→ **Input**:

##########

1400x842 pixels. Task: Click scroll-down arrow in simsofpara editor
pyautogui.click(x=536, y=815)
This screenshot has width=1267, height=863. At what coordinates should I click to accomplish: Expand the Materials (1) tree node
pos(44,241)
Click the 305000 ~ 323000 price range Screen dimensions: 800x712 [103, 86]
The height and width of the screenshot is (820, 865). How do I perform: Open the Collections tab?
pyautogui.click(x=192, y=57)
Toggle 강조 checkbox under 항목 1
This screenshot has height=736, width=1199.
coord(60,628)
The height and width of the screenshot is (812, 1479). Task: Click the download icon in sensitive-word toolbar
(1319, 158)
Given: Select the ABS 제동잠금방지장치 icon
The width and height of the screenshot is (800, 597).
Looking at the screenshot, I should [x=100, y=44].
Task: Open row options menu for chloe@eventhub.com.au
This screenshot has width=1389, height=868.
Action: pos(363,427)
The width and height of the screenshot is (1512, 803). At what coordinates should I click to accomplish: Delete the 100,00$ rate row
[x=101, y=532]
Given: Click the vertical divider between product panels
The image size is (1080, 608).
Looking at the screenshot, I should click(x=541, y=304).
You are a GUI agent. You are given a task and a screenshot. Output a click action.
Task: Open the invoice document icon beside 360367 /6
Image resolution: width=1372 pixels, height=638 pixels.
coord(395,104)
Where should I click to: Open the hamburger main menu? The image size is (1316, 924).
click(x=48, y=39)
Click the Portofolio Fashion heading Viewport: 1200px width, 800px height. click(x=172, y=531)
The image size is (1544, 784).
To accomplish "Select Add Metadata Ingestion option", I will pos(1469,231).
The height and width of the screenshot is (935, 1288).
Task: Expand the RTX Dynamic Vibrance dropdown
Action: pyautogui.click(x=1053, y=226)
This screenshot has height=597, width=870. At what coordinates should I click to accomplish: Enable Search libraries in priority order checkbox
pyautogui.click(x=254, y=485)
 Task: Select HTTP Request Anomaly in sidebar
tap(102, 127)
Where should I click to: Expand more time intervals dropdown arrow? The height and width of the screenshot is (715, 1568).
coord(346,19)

##########

→ **Problem to work on**:
Please reproduce the lines from the line with "This screenshot has width=1267, height=863." to the line with "Click the 305000", both ends included, exactly as they appear above.

→ **Reply to the task**:
This screenshot has width=1267, height=863. At what coordinates should I click to accomplish: Expand the Materials (1) tree node
pos(44,241)
Click the 305000 ~ 323000 price range Screen dimensions: 800x712 [103, 86]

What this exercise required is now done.